Dans la forêt blanche 1932
Pour Macdonald, ce paysage constitue l’une des premières tentatives d’exprimer la dimension spirituelle de la nature dans ses œuvres. Baignés d’une chaude lumière, les monticules formés par les branches enneigées possèdent une qualité biomorphique, vitaliste. Une subtile diagonale insuffle une certaine impulsion rythmique au centre quasi utérin de la composition. Par sa couleur, son traitement et son atmosphère, ce tableau se distingue de ses autres œuvres de jeunesse.
Macdonald écrit à Harry McCurry, le directeur de la Galerie nationale du Canada (aujourd’hui le Musée des beaux-arts du Canada), à Ottawa, que l’œuvre représente « de jeunes arbres enneigés s’abritant parmi les grands sapins que l’on trouve sur le mont Grouse. […] Le traitement du sujet exprime […] l’interprétation intérieure (mentale) de la neige dans la forêt bien plus que l’autre impression visible. » Dans la même lettre, il demande à McCurry de lui envoyer des reproductions des images nordiques d’inspiration théosophique de Lawren Harris (1885-1970), dont une du lac Supérieur, de même que Mountain Forms (Formes montagneuses), 1926, et Icebergs, Davis Strait (Icebergs, détroit de Davis), 1930, ou un autre sujet arctique de Harris.

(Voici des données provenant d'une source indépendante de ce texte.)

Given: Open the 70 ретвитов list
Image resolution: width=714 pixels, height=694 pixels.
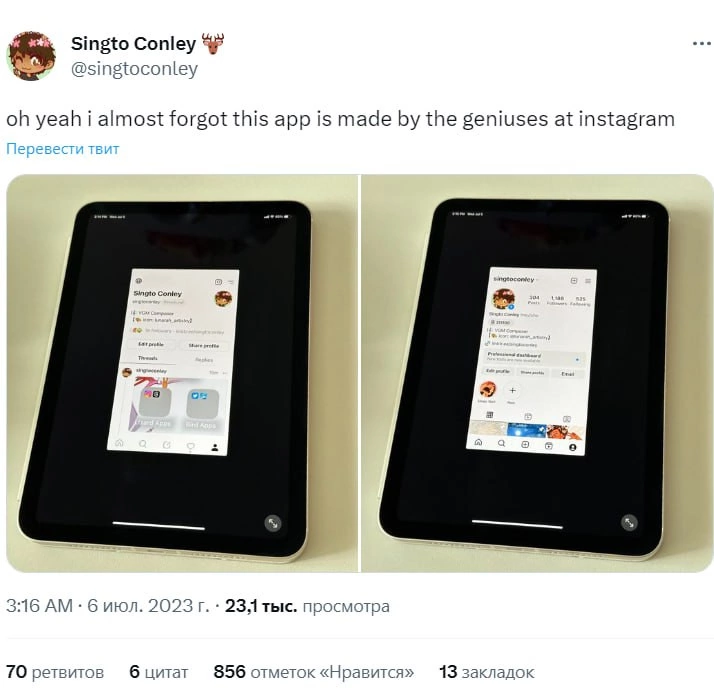Looking at the screenshot, I should pos(55,672).
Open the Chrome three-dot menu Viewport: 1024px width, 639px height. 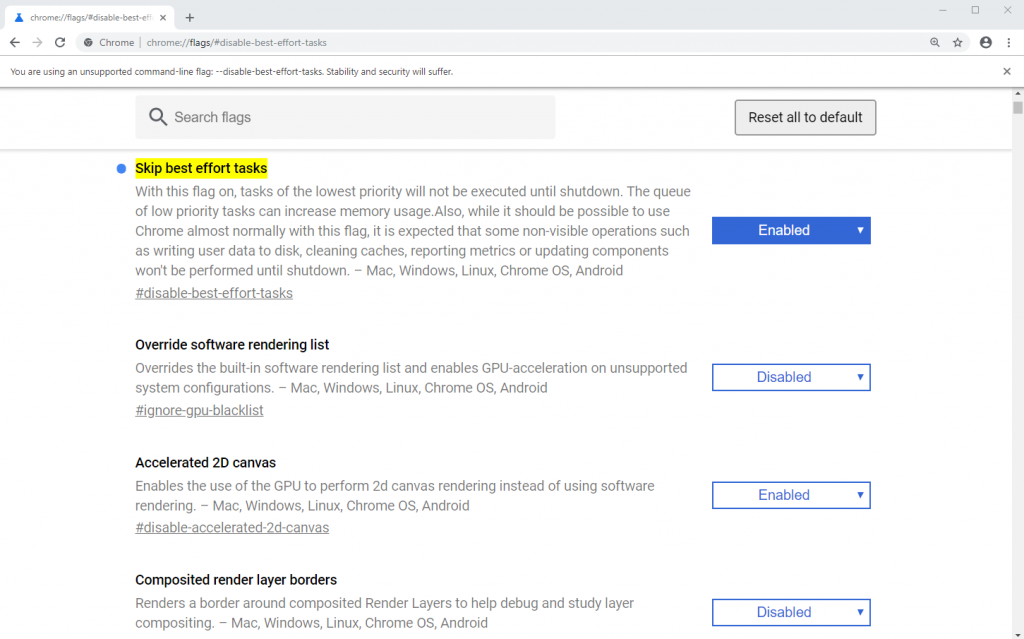(x=1009, y=43)
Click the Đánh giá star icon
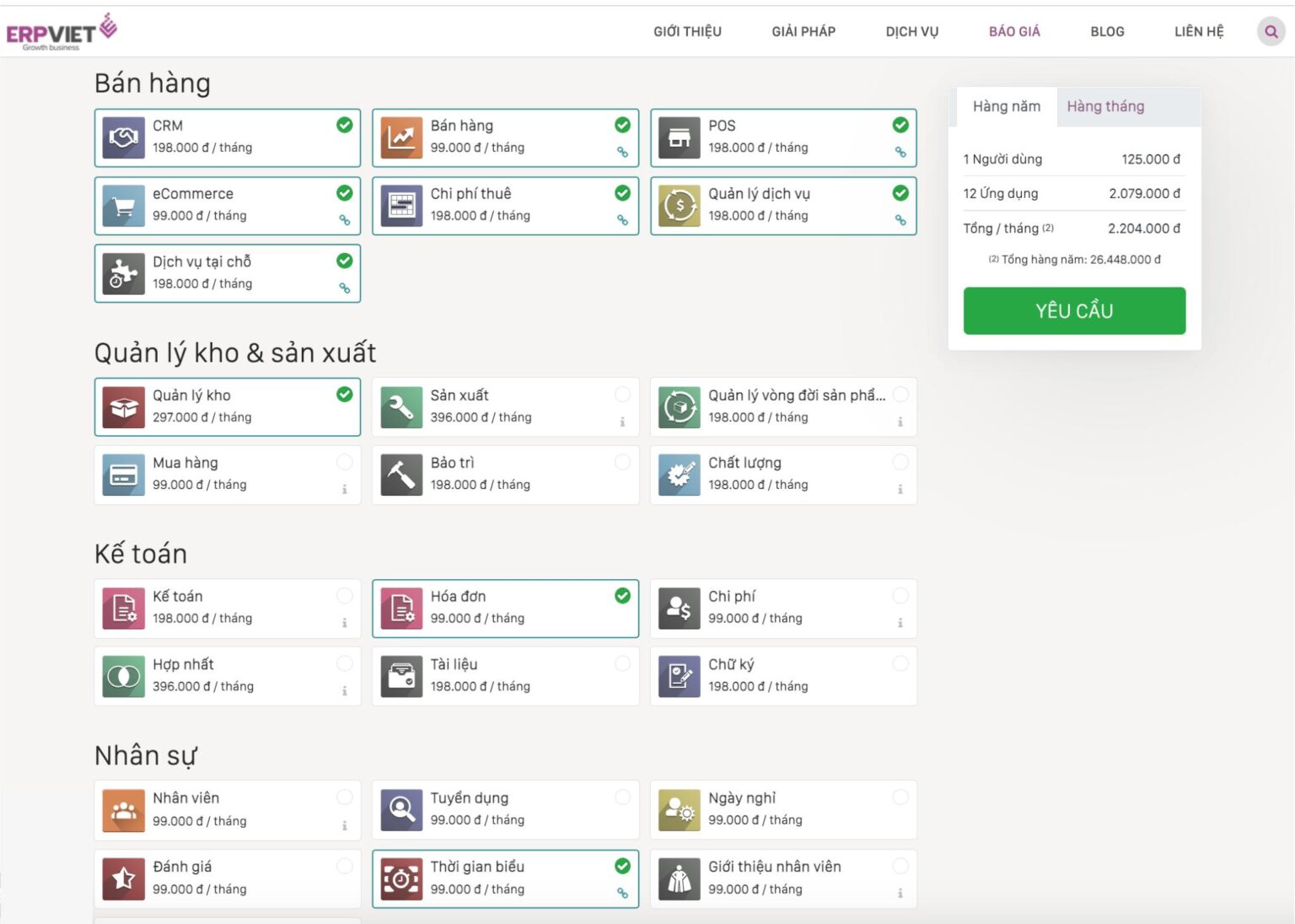Image resolution: width=1295 pixels, height=924 pixels. pos(123,878)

Comme d’autres artistes à l’époque, Macdonald cherche à donner forme au spirituel dans son travail. À Vancouver, la spiritualité de l’art est un sujet de discussion récurrent aux rencontres musicales de John Vanderpant, et Macdonald l’aborde également dans ses classes.
En 1934, Macdonald peint une seconde version de The Black Tusk (La défense noire). Si l’image de 1932 représente la puissance terrestre, cette version subséquente semble empreinte d’une recherche spirituelle. La monumentalité statique a cédé la place à une flèche, le terrain intermédiaire a disparu, et la défense noire surplombe l’avant-plan, son pic devenant le sommet d’un triangle acutangle. Macdonald a lu les écrits contemporains de Harris, y compris l’article « Revelation of Art in Canada », publié dans The Canadian Theosophist, où Harris se dit convaincu que l’art est « l’épitome de l’ordre cosmique » et que l’artiste doit « insérer l’harmonie spirituelle et cosmique dans le chaos de l’apparence afin de révéler l’unité plastique de l’existence ». À partir de cette période, le spirituel sera au cœur de la quête de Macdonald.